Is it OK to...
A reader asks: Over the last few months, my energy levels have decreased and my doctor told me it’s all down to me not eating enough fruit and vegetables. The problem is, I can’t stand the stuff. I’ve started compensating by taking daily vitamins, but I’m worried they’re not enough. Can I get the same amount of goodness from vitamins as I would from eating fruit and veg on a daily basis? Amelia, Abu Dhabi
An expert answers: No, says Ghida Arnaout, dietician for Live’ly (lively.ae). “Bad news incoming: nobody’s denying that vitamins have benefits. After all, according to research, around 20 per cent of the western world take them on a regular basis, as do the majority of my clients so, clearly, they serve a purpose.
That said, it’s not ideal to substitute fruit and vegetables with vitamins. The main reason for this is that, while synthetic supplements can be effective, a quick dose (as opposed to the recommended five a day) is often difficult for the body to absorb all in one go. In fact, it can be counter productive because it results in a toxic build up within the body.
On top of this, no matter how much vitamins can provide you with, studies have shown that the minerals, fibre and antioxidants that you find in fruit and vegetables are absolutely essential to your body and can’t really be beaten. So to be truly healthy, it’s a case of learning to like your greens I’m afraid.”

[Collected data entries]
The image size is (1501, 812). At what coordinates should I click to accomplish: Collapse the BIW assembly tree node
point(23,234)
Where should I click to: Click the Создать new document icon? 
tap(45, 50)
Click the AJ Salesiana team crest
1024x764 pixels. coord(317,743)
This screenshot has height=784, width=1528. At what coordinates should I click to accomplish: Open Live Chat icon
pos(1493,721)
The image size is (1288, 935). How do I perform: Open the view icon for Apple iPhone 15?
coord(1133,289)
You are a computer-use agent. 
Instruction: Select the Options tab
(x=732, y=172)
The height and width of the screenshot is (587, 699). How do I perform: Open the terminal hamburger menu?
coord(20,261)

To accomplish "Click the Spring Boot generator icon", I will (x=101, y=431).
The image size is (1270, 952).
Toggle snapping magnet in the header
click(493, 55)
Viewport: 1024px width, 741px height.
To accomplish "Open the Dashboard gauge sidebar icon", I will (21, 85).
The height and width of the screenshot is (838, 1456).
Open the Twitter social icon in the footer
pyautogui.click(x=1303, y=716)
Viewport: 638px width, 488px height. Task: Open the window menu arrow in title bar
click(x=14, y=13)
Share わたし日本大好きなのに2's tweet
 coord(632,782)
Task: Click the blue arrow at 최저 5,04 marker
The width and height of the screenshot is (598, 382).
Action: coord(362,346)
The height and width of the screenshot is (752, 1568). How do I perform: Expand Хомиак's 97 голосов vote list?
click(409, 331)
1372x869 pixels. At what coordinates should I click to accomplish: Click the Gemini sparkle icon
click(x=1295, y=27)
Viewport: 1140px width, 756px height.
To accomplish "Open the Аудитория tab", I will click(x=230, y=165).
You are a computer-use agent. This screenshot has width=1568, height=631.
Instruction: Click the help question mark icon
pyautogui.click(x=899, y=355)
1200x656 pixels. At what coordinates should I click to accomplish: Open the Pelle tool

Prompt:
Write out the passage of the vitamins column from "That said, it’s" to "within the body.". Draw only on the vitamins column for what follows.

Your solution:
That said, it’s not ideal to substitute fruit and vegetables with vitamins. The main reason for this is that, while synthetic supplements can be effective, a quick dose (as opposed to the recommended five a day) is often difficult for the body to absorb all in one go. In fact, it can be counter productive because it results in a toxic build up within the body.